Your objective — From the entries that follow, copy exactly the lines beginning at the line holding "SchaffhauserRock (760, 2379)" and continuing through the line holding "buypeach.ch (825, 2032)".

Entries shown —
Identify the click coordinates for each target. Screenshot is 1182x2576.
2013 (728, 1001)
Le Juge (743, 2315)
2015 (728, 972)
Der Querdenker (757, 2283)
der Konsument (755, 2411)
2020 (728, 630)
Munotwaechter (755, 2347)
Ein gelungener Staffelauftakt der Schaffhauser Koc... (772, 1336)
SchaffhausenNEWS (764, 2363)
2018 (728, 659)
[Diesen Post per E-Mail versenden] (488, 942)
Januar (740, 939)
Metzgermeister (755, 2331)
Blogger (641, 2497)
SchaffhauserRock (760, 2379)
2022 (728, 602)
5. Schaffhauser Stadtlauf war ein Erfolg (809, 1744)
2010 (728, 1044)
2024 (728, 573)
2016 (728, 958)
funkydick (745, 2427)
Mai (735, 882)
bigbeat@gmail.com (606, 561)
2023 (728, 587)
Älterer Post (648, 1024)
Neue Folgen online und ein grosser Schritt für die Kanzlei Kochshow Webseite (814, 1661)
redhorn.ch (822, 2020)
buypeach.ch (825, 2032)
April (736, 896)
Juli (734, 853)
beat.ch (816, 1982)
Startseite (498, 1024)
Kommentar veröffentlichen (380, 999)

---

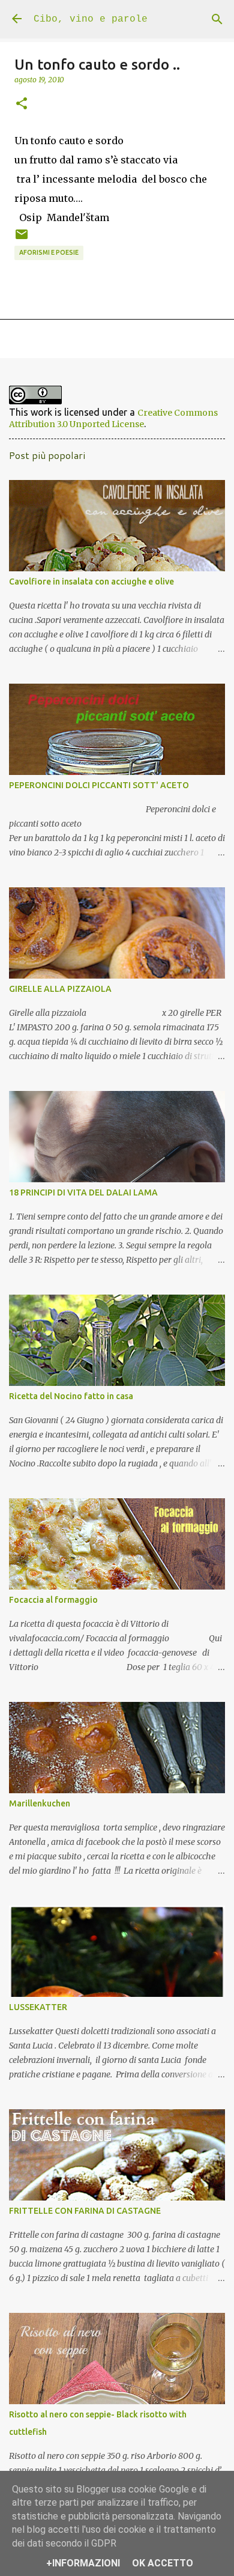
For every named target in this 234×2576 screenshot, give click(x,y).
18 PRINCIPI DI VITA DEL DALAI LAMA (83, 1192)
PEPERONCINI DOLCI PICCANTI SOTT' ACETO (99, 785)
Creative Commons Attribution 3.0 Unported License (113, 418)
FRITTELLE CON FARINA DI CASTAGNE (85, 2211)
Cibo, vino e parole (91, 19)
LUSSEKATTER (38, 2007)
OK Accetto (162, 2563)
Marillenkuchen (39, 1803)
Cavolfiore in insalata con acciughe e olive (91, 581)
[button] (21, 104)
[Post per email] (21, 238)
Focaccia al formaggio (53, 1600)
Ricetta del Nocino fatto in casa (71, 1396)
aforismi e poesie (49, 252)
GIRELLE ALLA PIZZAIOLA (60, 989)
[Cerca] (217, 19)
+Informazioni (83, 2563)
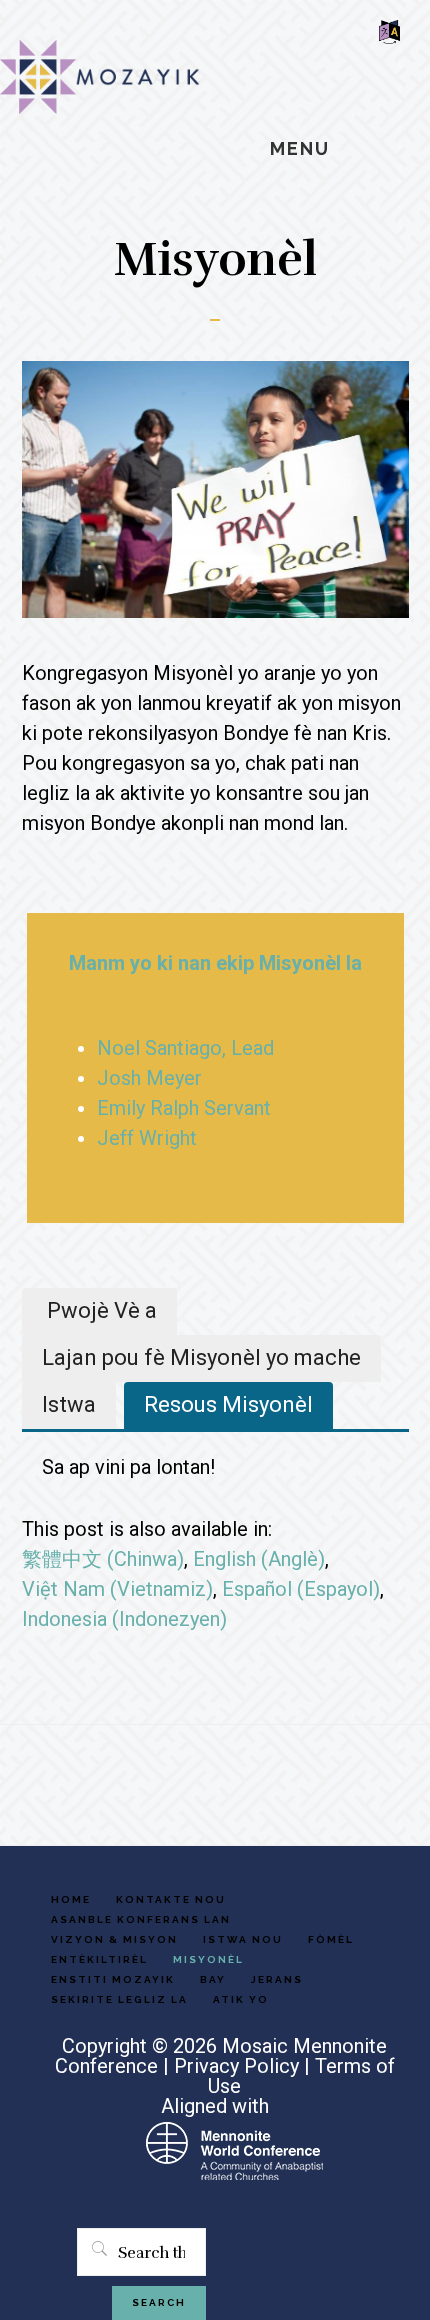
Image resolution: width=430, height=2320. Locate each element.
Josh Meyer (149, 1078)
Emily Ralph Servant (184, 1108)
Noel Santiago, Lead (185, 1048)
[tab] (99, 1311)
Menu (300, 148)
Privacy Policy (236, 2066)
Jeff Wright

Response —
SchaffhauserRock (760, 2379)
2022 (728, 602)
5. Schaffhauser Stadtlauf war ein Erfolg (809, 1744)
2010 (728, 1044)
2024 (728, 573)
2016 (728, 958)
funkydick (745, 2427)
Mai (735, 882)
bigbeat@gmail.com (606, 561)
2023 (728, 587)
Älterer Post (648, 1024)
Neue Folgen online und ein grosser Schritt für die Kanzlei Kochshow Webseite (814, 1661)
redhorn.ch (822, 2020)
buypeach.ch (825, 2032)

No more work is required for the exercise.